Quinn close to tears as he tells of Anglo's 'underhand' takeover
BANKRUPT businessman Sean Quinn choked back tears in the witness box yesterday as he told of Anglo Irish Bank's "very underhand" takeover last year of his companies.
He told the High Court he had built up his companies with "honesty and integrity" and that Quinn employees were "treated like dogs".
Mr Quinn said he had called in "the war cabinet" when the takeover happened and instructed his nephew Peter Quinn to act on legal advice concerning assets in the Quinn international property group (IPG).
When signing documents just days later in early April 2011 which moved multi-million euro assets beyond the reach of Anglo, he was "very angry and very upset" and of the view that "the main thing" was to get them "out of Anglo's control", he said.
Mr Quinn denied any of his actions amounted to a breach of High Court orders made in June and July 2011 restraining dissipation of about €500m worth of assets in IPG.
The claims by Anglo (now the Irish Bank Resolution Corporation) of contempt of those orders were "totally untrue", he said.
Yesterday, Mr Quinn told Ms Justice Elizabeth Dunne that, at the same time he was travelling to Dublin to meet with the chairman of Anglo on April 14, 2011, the bank was sending 70 to 80 people to the Quinn companies in Derrylin. At Derrylin, senior workers were removed from their offices and "treated like dogs".
It was only in late March 2011 that Mr Quinn finally realised the bank was not prepared to reach some consensual agreement with the Quinn side, he said. While his nephew Peter, whom he called "Petey", had held the view for some time that the bank would not work with the Quinn family and had discussed those concerns with him from about mid-2010, Mr Quinn said he himself was "a bit more naive".
His nephew believed, from the time the family lost control of Quinn Direct in March 2010, that Anglo was going to take control of the whole business, he said.

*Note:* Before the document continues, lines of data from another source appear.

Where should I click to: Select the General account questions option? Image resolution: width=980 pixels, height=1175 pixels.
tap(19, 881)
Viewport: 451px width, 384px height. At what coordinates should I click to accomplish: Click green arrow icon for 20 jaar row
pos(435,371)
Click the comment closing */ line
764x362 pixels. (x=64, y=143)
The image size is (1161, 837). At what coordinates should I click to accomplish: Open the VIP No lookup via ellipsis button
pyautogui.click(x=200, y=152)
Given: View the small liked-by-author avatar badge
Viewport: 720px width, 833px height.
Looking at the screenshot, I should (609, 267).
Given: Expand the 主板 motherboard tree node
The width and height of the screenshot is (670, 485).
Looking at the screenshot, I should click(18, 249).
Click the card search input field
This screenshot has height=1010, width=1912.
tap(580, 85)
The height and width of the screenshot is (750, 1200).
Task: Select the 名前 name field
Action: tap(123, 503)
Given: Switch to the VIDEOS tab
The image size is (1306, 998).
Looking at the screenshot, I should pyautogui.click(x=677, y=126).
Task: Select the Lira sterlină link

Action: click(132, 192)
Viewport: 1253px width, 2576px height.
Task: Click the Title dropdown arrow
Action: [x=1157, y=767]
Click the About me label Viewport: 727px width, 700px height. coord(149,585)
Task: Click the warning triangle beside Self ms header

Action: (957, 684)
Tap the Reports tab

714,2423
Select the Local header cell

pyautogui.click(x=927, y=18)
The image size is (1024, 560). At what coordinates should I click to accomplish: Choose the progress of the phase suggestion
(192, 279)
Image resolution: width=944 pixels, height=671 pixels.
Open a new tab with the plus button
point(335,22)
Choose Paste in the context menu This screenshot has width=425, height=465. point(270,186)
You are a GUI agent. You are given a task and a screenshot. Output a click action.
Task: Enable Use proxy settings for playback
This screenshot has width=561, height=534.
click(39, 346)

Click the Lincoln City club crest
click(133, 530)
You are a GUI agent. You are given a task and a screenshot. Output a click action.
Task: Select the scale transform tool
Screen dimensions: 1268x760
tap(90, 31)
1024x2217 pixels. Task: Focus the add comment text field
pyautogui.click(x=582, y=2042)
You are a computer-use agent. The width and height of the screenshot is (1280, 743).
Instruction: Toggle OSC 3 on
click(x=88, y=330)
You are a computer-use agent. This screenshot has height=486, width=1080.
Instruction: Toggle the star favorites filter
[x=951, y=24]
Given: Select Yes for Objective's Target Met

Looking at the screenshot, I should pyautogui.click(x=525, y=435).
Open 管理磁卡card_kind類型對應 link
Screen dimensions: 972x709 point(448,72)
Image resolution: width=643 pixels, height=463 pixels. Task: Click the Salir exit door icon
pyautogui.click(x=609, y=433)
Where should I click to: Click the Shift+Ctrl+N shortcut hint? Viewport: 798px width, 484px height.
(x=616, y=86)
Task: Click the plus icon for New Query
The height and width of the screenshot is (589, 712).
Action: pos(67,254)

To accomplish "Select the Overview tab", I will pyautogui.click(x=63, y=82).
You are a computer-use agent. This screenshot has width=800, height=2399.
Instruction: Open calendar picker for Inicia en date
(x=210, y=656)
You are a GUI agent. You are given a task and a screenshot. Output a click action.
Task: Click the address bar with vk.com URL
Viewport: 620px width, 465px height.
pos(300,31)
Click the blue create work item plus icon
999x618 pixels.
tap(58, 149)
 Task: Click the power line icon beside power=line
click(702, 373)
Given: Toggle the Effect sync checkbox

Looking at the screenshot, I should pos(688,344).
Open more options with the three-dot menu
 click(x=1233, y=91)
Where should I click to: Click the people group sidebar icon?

Peter had the view that the €2.34bn loans made by Anglo to the Quinn companies would "always be an issue" and would not be left to one side and the bank would seek to take control of the Quinn businesses.
Mr Quinn said he himself had not initially shared that view. He had believed it would "all come good" with the bank.
His concerns about what the bank might do developed in the months up to late March 2011 as meetings with the bank became "less frequent and less positive".
He was also concerned when the bank indicated properties of Quinn companies might be sold.
When those sales were referred to and Anglo chief Mike Aynsley went on radio last year saying the Quinn companies would not remain under Quinn ownership, he experienced "a huge reawakening", he said.
There were about three or four Quinn company directors "in house" at the group's offices in Derrylin and, on the morning of Mr Aynsley's "outburst", he had called in the "war cabinet". They had "a chat among ourselves" and he made contact with his nephew.
He said he told his nephew to put into effect the legal advice he had received and do "whatever should be done" as soon as possible. "I was very angry and very upset and the main thing was to get it out of Anglo's control," he said.
He was giving evidence yesterday in the continuing hearing of the bank's application for attachment and committal of himself, his son Sean Junior and his nephew Peter Darragh Quinn over alleged contempt of the 2011 orders.
All three deny contempt. He will continue his evidence today.